Rice Pilaf

August 8th, 2010

I love Rice Pilaf and I have never tried to make it myself until recently. I discovered a very simple recipe that tastes wonderful.

Use Orzo pasta (about a 1/2 cup)
Toast the pasta in olive oil
Stir in a cup of white rice and add  two cups of chicken stock
put lid, simmer until done

Enjoy!

Sync complete

July 25th, 2010

The data sync finally finished. A total of 6 days to transfer 845 gigs of data. Not really speedy, but at least it’s all back online. Most of what I was copying was Time Machine vaults, so I was not too concerned. I was able to point the mac clients at the new vaults and all the history was there. Hurray for small wonders.

Now I will work on creating my secondary data syncs so that it will be easier the next time. I will perform some speed tests to try and find out why the Drobo’s can’t get full speed.

almost done syncing, and an X-Raid observation

July 25th, 2010

The sync’s are almost done. I am only getting 5-8MB/s. The max is supposed to be 25MB/s. Clearly there is something wrong with one end or the other. At this point, I don’t really care until the sync is finished, then I will run some I/O tests to see if I can figure out where the bottleneck is. During the 1st sync, I ran out of disk space and had to add a third drive to the ReadyNAS. This drive was larger than the 1st two. I expected it to add it like the Drobo, but what Netgear calls X-Raid vs what Drobo calls X-Raid are two completely different animals.

On the Drobo, when you add a new drive, larger or smaller it will level the drives so that you get the max-possible space available. On the Netgear, it will level the drives so that they equal the same size as the smallest drive in the array. What this means is you have to have all the drives be the same size in the array if you want to use the max space. The good thing though is that once all the drives are the same, it will level them up to the max size again.

I am looking forward to putting this behind me and getting some real work done.

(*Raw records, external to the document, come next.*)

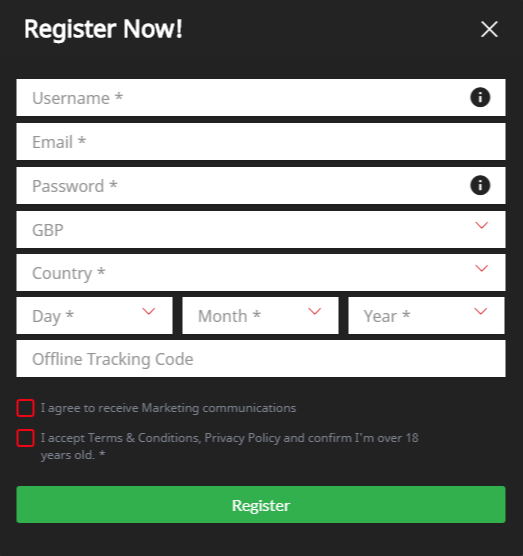The width and height of the screenshot is (523, 556).
Task: Click the green Register button
Action: coord(261,505)
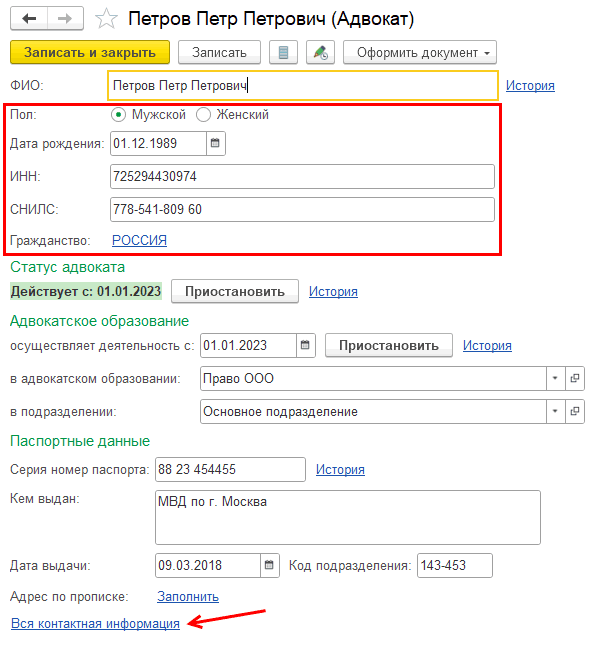Viewport: 603px width, 647px height.
Task: Select the Мужской radio button
Action: pyautogui.click(x=120, y=115)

one drobo down, one to go.

July 20th, 2010

My first Drobo has completed it’s syncing. I have moved all the data off to another host. I broke my rule and went to fry’s for a new array. I picked up a ReadyNAS NV+. Nobody else had one in town. Man, sales tax has gone way up from the last time I have bought electronics.

I setup the system and started my rsyncs. This morning, I reviewed their status and ran into some permissions problems. Apparently, the group ID’s didn’t match so it could not “chgrp” the files. Not a big deal, just changed them on the local drive and re-sync’d. I ran into an interesting issue. I normally do a “du” to confirm that the right number of bytes copied over. I was getting larger values on the destination than the source and was scratching my head. It turns out that every directory was a larger size than the source. The source is an HPFS+ volume and the destination is an AFP volume. Apparently the AFP volumes have more attributes than HPFS+ so the inode needs to store more data and hence the file is bigger.

I only have two more volumes to copy but I now need to figure out how to move the Time Machine sparse bundles over to the ReadyNas as the volume for TimeMachine doesn’t appear to be a normal share.

the recovery continues.

July 20th, 2010

After repairing the volume, I was still unable to mount the volume. Turns out the journal was corrupt. Again, I don’t get how this can happen. I was able to issue the following command:

% /System/Library/Filesystems/hfs.fs/hfs.util -N /dev/disk1s2
Turned off the journaling bit for /dev/disk1s2

I then re-ran the fsck option and then remount the volume. It complained again that the volume was corrupt, but this time let me mount the volume. I am now syncing the data over to a new set of drives so that I can re-purpose these drives.